Siempre supone un riesgo para el espectador presenciar una ópera en versión concierto. La ópera requiere la conjunción de música, escenografía, vestuario y actuación, entre otras cosas. Despojada de los elementos definitorios de la ópera, la sola presencia de la música presupone el riesgo de caer en el tedio. Y con mayor razón en este caso, pues se trata de una ópera que no se cuenta entre las mejores del compositor, aún cuando contiene alguna de sus mejores arias. Pero también ocurre que la orquesta, desenterrada del foso, puede proponer una experiencia sonora diferente, y proyectar los elementos musicales que se encuentran en la partitura con otro tipo de claridad. Así ha ocurrido en esta singular versión que el English Concert ha ofrecido en el Auditorio Nacional, a las órdenes de un extraordinario Harry Bicket.

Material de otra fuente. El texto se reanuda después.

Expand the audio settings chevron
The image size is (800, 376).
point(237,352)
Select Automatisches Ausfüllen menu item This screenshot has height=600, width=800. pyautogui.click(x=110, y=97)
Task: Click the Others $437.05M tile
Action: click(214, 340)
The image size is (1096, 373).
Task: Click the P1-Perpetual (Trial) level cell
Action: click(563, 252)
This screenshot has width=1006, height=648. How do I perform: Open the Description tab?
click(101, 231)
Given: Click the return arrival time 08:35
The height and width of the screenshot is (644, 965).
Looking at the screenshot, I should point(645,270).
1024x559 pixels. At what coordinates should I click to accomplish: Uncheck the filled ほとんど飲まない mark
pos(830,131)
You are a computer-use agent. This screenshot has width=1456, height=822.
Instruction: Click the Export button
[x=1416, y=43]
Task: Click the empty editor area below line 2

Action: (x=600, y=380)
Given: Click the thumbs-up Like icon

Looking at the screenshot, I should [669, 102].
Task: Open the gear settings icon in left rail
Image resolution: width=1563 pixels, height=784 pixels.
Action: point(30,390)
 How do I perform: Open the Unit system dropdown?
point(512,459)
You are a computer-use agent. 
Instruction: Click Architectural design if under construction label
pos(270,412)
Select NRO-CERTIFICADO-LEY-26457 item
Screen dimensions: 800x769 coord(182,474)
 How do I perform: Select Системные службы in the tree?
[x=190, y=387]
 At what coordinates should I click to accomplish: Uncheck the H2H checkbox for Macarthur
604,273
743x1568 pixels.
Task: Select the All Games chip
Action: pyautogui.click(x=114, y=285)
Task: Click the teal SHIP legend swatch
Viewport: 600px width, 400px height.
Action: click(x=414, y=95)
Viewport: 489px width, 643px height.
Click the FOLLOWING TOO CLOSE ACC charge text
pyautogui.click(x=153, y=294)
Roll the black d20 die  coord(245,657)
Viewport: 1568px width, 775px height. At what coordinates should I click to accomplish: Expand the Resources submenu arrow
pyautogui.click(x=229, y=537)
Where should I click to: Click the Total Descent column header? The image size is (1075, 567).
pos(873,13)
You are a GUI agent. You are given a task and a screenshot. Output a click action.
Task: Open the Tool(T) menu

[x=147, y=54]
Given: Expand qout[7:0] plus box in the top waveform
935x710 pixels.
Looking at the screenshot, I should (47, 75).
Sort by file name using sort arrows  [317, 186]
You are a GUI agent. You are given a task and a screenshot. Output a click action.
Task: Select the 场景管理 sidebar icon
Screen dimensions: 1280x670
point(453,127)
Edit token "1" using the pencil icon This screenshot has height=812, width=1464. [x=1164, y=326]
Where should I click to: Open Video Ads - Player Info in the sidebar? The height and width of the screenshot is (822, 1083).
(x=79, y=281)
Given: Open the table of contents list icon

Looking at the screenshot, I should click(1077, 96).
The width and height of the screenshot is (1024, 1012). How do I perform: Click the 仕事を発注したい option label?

Ya desde la obertura se mostró evidencia de que, en esta ocasión, la música iba a tener significado por sí misma. El tono solemne representado en el ritmo majestuoso de los primeros compases ya prefiguró el carácter del héroe, y en la consiguiente fuga tan claramente articulada se anunció un cierto color festivo que anunciaba un conflicto que, a la postre, habría de resolverse felizmente. Posteriormente la orquesta iba a funcionar de manera excepcional en el acompañamiento de las voces, y en el hilo conductor del carácter emocional del texto, ajustando el afecto y el tempo para acomodarse a la situación “representada”. En este sentido Harry Bicket funcionó como un hábil director de escena, dirigiendo desde el clave con una seguridad evidente. En todo momento ofreció una claridad sin paliativos en las entradas, y propuso una concepción del contrapunto que parecía lidiar entre la claridad individual de las líneas melódicas y la proyección orquestal unificada.
A la vista de estas credenciales resultaba evidente que la música había tomado el mando de la situación, y por cierto, que teniendo la oportunidad de apreciarla sin otras distracciones, uno se pregunta cómo es posible que no se tenga a Rinaldo por una gran ópera. Aún no habían salido a escena los cantantes y ya era apreciable que los oyentes nos encontrábamos ante una concepción del entramado orquestal seria y memorable. Más claramente se evidenció esta tendencia cuando el clavecinista Tom Foster afrontó un solo de una dificultad imposible, que propició una de las mayores ovaciones de la velada.